Material for this task
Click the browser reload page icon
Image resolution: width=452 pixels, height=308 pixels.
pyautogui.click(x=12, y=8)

* * *

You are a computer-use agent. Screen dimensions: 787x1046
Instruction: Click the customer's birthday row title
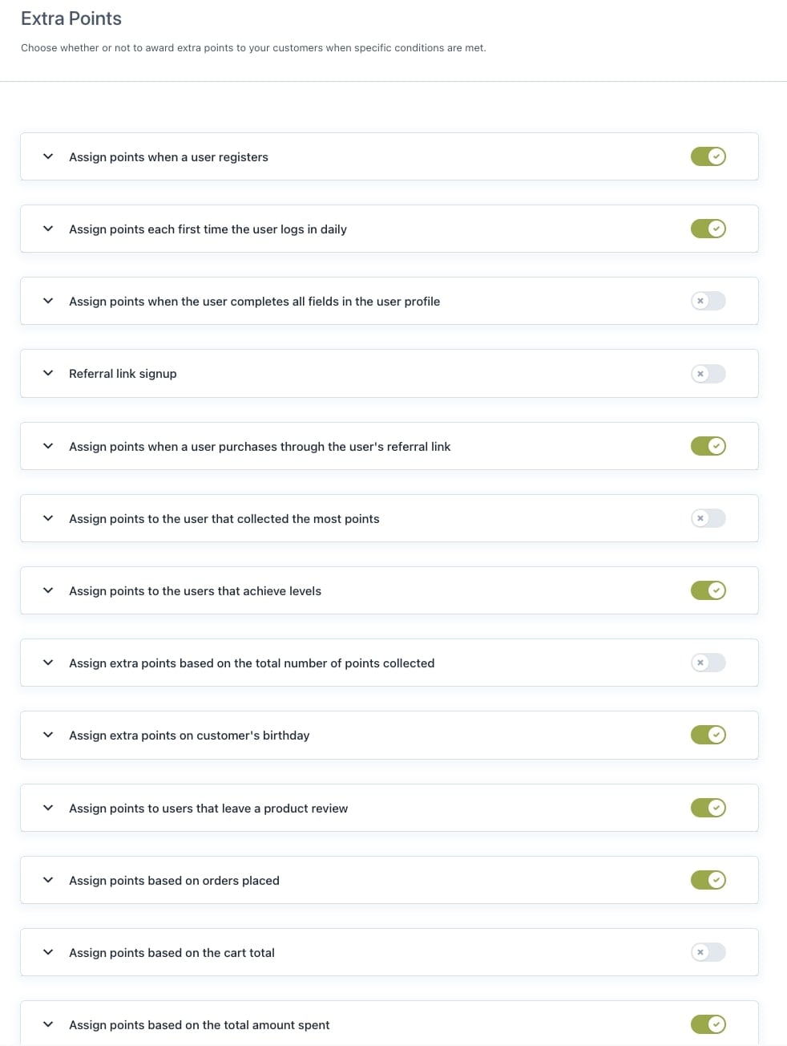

---

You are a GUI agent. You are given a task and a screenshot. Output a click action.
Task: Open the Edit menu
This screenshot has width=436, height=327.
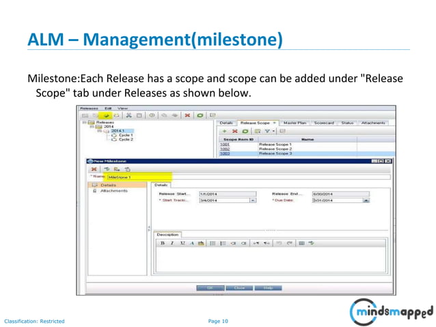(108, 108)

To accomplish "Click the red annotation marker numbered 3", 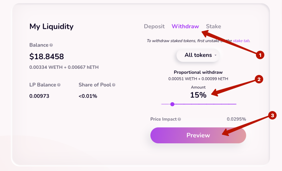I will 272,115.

What the task requires
Transcribe the lines above between the line holding "You are a computer-use" and the line holding "Instruction: Click the", inclusive, exactly as they stand and with nothing added.

Answer space
You are a computer-use agent. Screen dimensions: 787x1046
Instruction: Click the customer's birthday row title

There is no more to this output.